## MATERIAL PROVIDED
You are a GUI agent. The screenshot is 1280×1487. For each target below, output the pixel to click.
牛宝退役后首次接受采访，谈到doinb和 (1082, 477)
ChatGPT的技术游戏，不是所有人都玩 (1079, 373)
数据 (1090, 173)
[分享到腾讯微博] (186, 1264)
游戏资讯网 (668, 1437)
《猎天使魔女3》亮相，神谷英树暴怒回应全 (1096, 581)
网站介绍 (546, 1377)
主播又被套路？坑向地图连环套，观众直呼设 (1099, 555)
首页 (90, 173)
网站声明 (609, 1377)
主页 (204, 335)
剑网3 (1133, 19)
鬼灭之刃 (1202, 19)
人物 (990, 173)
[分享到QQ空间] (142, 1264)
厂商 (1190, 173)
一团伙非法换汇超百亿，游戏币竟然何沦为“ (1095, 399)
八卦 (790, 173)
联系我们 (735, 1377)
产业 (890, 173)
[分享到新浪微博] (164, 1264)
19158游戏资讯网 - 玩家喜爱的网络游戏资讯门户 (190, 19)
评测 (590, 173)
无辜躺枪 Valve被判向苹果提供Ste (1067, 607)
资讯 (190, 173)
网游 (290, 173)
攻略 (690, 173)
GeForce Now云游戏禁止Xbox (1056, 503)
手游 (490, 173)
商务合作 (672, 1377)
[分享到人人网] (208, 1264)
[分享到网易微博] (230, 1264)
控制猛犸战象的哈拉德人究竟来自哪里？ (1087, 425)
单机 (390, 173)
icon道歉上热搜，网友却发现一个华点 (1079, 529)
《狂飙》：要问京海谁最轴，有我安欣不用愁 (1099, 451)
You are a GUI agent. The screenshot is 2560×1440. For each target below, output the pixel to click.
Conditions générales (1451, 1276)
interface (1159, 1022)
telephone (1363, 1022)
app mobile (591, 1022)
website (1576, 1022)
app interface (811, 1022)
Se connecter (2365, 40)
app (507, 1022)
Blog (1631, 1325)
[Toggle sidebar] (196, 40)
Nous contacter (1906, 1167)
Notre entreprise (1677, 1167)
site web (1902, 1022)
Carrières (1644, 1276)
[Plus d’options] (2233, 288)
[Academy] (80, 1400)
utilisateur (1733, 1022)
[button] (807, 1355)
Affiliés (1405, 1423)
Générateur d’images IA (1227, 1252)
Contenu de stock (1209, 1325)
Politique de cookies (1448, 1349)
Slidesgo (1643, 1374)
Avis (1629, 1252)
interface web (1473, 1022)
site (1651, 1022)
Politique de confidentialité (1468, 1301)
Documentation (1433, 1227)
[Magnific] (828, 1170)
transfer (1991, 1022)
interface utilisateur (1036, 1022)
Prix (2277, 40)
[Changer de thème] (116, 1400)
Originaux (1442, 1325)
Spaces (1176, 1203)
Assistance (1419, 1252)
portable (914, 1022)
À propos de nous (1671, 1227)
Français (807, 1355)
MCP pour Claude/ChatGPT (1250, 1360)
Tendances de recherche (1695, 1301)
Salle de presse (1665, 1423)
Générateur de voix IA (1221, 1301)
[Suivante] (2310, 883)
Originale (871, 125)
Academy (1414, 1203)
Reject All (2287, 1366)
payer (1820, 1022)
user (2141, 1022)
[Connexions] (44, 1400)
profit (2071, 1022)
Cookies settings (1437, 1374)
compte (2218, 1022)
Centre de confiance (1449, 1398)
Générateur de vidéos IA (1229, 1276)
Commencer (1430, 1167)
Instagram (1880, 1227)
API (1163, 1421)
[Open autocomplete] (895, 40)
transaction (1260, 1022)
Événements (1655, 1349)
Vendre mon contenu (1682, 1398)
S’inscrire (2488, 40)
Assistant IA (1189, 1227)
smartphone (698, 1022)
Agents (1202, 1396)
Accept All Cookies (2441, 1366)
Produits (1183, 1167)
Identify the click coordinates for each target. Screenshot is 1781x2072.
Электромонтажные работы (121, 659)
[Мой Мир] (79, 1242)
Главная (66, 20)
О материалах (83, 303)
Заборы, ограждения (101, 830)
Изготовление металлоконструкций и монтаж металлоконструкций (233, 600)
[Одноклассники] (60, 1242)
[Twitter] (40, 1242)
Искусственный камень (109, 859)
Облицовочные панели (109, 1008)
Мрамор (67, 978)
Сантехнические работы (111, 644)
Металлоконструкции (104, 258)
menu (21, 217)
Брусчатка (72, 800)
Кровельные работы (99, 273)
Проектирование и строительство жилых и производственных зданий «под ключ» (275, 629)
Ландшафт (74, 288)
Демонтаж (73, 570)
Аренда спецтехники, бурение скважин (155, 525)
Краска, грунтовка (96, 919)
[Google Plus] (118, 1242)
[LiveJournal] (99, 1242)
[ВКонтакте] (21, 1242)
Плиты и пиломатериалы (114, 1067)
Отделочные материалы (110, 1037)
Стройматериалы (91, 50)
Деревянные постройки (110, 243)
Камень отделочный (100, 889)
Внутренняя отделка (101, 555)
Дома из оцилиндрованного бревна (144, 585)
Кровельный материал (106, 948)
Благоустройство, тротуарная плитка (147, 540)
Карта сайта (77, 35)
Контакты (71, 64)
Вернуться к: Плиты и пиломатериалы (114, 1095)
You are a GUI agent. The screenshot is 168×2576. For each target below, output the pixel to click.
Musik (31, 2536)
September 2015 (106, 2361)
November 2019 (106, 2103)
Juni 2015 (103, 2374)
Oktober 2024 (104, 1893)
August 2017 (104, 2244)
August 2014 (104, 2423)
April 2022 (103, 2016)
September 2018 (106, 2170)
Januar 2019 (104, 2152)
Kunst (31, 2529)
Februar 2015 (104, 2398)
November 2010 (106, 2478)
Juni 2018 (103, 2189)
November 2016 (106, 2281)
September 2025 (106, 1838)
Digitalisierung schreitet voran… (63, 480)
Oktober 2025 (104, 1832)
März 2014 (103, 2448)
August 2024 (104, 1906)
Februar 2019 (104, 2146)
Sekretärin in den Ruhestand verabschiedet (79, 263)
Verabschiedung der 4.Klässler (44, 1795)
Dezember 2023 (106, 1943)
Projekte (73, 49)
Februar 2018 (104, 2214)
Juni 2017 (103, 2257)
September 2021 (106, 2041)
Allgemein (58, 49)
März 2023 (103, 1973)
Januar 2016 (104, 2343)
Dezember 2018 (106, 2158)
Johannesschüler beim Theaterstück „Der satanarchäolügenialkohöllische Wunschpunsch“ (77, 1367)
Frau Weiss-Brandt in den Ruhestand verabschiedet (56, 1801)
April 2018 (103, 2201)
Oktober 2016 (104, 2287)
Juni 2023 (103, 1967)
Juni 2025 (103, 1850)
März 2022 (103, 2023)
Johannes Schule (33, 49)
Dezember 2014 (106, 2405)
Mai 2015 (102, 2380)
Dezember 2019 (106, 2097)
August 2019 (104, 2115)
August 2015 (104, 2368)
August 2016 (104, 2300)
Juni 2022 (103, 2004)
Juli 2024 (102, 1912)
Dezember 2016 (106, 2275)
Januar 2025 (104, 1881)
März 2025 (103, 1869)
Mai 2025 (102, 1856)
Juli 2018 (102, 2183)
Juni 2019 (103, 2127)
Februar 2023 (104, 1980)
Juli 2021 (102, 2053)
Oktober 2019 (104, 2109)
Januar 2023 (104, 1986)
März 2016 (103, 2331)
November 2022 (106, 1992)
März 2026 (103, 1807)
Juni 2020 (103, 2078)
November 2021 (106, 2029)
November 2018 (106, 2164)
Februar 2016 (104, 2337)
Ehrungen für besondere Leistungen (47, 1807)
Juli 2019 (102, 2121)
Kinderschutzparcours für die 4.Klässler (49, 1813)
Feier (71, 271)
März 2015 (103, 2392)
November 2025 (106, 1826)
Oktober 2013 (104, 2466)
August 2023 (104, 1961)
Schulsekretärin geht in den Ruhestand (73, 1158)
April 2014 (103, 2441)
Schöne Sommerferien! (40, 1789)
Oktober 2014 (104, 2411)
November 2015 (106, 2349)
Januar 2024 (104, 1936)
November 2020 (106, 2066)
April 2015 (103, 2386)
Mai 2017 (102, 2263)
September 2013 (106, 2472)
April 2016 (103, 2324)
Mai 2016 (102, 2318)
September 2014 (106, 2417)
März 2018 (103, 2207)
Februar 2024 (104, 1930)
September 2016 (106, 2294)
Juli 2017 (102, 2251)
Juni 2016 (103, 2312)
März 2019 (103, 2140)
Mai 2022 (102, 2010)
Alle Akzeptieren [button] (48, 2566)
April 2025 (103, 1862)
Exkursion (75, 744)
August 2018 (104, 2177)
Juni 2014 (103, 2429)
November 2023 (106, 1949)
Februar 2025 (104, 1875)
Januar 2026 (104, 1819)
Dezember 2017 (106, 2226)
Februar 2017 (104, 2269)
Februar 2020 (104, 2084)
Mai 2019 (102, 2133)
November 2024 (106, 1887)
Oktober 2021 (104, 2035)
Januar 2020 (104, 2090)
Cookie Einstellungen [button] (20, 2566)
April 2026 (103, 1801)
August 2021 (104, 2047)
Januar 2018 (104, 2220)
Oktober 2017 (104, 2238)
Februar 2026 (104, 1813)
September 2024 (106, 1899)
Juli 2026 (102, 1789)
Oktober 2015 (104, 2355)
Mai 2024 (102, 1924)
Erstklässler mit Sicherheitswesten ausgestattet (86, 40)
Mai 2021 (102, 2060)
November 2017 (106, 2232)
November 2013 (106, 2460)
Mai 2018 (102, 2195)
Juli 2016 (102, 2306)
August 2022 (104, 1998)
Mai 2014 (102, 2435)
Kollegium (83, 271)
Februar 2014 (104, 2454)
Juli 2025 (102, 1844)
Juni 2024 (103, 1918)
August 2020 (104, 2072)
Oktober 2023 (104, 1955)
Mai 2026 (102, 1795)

## WHAT YOU SHOULD DO
If a line in the material above holds the word "button", count it, then give the total as a bare number.

## TASK SOLUTION
3